- **SOURCE**:
|This article relies largely or entirely upon a single source. (August 2013)|
in Law of the Plainsman (1959)
|Born||Michael George Ansara
April 15, 1922
|Died||July 31, 2013
Calabasas, California, U.S.
|Education||A.A. from Los Angeles City College|
|Alma mater||Los Angeles City College|
Mr. Freeze (voice)
|Home town||Lowell, Massachusetts|
|Height||6' 3" (1.90 m)|
|Spouse(s)||Jean Byron (m. 1955–56),
Barbara Eden (m. 1958–74),
Beverly Kushida (m. 1977–2013)
|Awards||Hollywood Walk of Fame, Western Heritage Award, Saturn Award|
Michael George Ansara (April 15, 1922 – July 31, 2013) was a Syrian-born American stage, screen, and voice actor best known for his portrayal of Cochise in the American television series Broken Arrow, Kane in the 1979–1981 series Buck Rogers in the 25th Century, Commander Kang on three different Star Trek television series, Deputy U.S. Marshal Sam Buckhart on the NBC series, Law of the Plainsman, and providing the voice for Mr. Freeze in Batman: The Animated Series and several of its spin-offs.
Early life and career
Ansara was born in a small village in Syria, and his family emigrated to the United States when he was two years old. They resided in Lowell, Massachusetts, for a decade before moving to California. He originally wanted to be a physician, but developed a passion for becoming a performer after he began taking acting classes to overcome his shyness. He was educated at the Los Angeles City College, from which Ansara earned an Associate of Arts degree.
During the 1950s, Ansara appeared in several episodes of Alfred Hitchcock Presents. It was the popular television series Broken Arrow (1956), wherein he played the lead role of Cochise, that raised Ansara's profile and made him a household name. While making the series, the 20th Century-Fox publicity department arranged a date between Ansara and actress Barbara Eden. The two later married and Ansara guest starred on Eden's I Dream of Jeannie series as the Blue Djinn, who had imprisoned Jeannie in a bottle. He also played King Kamehameha in the Jeannie episode "The Battle of Waikīkī" and in the final season he played Major Biff Jellico in the episode "My Sister, the Home Wrecker." Michael Ansara and Barbara Eden divorced in 1974. The couple had one son together, actor Matthew Ansara, who died on June 25, 2001, of a heroin overdose.
Ansara starred in his own ABC-TV series, Law of the Plainsman (1959–1960), with Gina Gillespie and Robert Harland. He performed as an Apache Indian named Sam Buckhart who had been appointed as a U.S. Marshal. The series began as an episode of The Rifleman. In 1961, he appeared as Carl in the episode "Night Visitors" of the NBC anthology series The Barbara Stanwyck Show.

- **MATERIAL**:
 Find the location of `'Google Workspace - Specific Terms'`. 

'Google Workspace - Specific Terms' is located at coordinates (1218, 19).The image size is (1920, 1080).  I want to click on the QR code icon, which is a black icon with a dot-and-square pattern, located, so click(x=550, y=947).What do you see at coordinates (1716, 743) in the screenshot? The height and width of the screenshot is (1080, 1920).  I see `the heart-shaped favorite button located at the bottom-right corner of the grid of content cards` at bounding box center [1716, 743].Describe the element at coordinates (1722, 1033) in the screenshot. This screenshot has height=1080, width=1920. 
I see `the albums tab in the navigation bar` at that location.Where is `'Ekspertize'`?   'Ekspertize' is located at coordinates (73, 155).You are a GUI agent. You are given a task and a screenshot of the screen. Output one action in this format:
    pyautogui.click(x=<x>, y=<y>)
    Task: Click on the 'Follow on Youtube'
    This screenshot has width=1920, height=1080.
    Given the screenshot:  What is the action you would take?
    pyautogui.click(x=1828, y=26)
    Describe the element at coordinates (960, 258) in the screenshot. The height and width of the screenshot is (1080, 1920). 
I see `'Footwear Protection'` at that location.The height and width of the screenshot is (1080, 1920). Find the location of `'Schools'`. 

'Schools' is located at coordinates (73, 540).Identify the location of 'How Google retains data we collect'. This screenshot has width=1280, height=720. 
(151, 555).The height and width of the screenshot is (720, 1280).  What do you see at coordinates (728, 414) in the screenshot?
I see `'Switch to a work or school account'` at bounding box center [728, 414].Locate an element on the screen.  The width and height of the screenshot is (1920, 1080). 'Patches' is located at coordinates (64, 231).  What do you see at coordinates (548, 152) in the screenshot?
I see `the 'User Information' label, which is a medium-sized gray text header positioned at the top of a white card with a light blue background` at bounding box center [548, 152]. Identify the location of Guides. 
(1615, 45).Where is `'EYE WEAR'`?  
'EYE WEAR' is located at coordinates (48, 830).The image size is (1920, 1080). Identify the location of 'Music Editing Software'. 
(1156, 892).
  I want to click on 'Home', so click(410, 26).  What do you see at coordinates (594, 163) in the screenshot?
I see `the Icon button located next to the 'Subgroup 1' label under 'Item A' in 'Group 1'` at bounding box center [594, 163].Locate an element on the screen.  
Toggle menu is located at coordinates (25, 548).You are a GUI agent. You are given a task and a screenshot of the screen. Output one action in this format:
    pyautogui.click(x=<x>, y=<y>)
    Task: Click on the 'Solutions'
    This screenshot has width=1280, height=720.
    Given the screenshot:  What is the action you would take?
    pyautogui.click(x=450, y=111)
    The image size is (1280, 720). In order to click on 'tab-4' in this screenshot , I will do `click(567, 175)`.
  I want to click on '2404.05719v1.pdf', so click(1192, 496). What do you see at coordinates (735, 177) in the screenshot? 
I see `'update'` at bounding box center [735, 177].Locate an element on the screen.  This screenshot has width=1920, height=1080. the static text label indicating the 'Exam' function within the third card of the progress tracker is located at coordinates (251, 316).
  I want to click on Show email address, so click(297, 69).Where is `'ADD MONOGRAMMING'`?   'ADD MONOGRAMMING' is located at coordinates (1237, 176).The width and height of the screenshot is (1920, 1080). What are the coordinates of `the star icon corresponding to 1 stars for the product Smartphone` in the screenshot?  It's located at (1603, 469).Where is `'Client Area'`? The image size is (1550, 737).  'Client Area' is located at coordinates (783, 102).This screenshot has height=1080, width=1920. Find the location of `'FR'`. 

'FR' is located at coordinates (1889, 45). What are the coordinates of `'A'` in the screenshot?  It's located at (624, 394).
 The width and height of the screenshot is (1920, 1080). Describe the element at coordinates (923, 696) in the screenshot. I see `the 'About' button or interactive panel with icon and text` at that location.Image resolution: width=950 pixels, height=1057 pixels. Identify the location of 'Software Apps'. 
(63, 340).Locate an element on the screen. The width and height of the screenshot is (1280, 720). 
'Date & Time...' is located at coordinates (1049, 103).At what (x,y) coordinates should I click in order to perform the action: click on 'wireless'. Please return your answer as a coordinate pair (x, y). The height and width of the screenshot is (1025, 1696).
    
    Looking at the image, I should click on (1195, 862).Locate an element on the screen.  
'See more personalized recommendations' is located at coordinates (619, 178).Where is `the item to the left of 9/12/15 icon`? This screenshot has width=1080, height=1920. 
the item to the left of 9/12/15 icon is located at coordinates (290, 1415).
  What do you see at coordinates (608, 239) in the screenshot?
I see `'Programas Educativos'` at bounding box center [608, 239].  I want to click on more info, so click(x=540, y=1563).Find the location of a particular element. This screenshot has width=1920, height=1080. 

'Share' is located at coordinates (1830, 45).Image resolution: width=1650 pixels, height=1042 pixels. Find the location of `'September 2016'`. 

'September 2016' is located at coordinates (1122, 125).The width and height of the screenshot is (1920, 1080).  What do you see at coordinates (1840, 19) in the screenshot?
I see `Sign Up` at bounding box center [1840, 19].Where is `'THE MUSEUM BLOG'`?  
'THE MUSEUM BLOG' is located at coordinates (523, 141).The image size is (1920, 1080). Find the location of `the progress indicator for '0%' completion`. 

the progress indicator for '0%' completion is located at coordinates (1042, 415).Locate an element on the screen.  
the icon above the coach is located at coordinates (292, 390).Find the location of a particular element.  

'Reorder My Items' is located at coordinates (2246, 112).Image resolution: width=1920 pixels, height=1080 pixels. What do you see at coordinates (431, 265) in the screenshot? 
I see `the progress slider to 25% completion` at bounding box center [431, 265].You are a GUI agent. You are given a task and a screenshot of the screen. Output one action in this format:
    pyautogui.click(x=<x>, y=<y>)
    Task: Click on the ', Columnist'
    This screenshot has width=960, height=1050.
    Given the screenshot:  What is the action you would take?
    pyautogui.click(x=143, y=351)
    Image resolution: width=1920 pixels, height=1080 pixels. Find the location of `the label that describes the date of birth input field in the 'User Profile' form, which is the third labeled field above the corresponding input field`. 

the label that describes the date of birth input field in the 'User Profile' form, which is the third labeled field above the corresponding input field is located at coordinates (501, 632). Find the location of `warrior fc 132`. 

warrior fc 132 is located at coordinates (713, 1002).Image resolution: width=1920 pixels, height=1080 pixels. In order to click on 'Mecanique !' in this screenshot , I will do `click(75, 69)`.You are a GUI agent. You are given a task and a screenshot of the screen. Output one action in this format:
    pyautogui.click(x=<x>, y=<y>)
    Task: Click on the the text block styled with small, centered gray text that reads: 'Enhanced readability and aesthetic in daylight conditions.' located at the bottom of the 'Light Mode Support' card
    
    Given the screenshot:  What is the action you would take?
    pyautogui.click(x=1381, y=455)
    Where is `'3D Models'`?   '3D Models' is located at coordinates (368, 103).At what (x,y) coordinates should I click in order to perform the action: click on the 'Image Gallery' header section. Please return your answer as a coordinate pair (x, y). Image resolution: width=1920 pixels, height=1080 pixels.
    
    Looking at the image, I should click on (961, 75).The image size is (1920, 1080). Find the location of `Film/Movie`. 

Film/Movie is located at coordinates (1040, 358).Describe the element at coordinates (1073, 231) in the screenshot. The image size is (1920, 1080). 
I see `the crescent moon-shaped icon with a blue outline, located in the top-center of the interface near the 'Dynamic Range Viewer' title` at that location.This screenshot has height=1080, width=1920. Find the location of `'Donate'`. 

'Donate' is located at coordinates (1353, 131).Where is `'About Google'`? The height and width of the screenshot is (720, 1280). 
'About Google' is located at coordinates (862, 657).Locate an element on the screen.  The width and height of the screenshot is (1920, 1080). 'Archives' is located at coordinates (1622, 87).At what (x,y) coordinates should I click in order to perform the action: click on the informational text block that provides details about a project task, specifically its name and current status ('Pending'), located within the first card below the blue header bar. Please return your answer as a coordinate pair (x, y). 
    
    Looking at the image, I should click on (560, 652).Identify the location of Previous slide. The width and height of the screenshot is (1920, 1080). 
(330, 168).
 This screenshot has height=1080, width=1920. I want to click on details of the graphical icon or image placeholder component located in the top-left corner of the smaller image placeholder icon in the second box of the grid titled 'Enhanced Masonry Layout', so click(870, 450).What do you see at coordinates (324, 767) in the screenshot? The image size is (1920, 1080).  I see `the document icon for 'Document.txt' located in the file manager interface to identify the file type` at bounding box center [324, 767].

- **THINGS TO DO**:
1. Copy the part of the Michael Ansara article from "Early life and" to "of Arts degree.".
2. Based on the Michael Ansara article, decide whether each statement is true. Answer yes or no, and quote the words from the article that decide it.
(a) Ansara's family lived in Lowell, Massachusetts, for ten years before moving to California.
(b) Ansara first wanted to become a lawyer.
(c) Law of the Plainsman started as an episode of The Rifleman.
3. Continue the article on Michael Ansara, starting after its final sentence.

- **EXPECTED RESPONSES**:
1.
Early life and career
Ansara was born in a small village in Syria, and his family emigrated to the United States when he was two years old. They resided in Lowell, Massachusetts, for a decade before moving to California. He originally wanted to be a physician, but developed a passion for becoming a performer after he began taking acting classes to overcome his shyness. He was educated at the Los Angeles City College, from which Ansara earned an Associate of Arts degree.

2.
(a) Yes: "They resided in Lowell, Massachusetts, for a decade before moving to California."
(b) No: "He originally wanted to be a physician"
(c) Yes: "The series began as an episode of The Rifleman."

3.
Ansara also played in the Biblical epics The Robe (1953) as Judas Iscariot, The Ten Commandments (1956) as a taskmaster (uncredited), and The Greatest Story Ever Told (1965) as Herod's commander. He also appeared as Belshazzar in Columbia's 1953 movie Slaves of Babylon.
In 1961, Ansara played the role of Miguel Alvarez in the film Voyage to the Bottom of the Sea, co-starring with Barbara Eden and Walter Pidgeon, who played the role of Admiral Harriman Nelson. Ansara later appeared in an episode of the television series Voyage to the Bottom of the Sea, playing the rebel sub commander Captain Ruiz in "Killers Of The Deep" (1966). He also appeared in another episode as a Soviet scientist to disarm a defective Soviet atomic satellite that has crashed off the coast of California. The episode title was "Hot Line", broadcast on November 9, 1964.
In 1962, he starred in a Broadway show with famous silent film actor Ramon Novarro.
In 1964 he made his only guest appearance on Perry Mason as Vince Kabat in "The Case of the Antic Angel."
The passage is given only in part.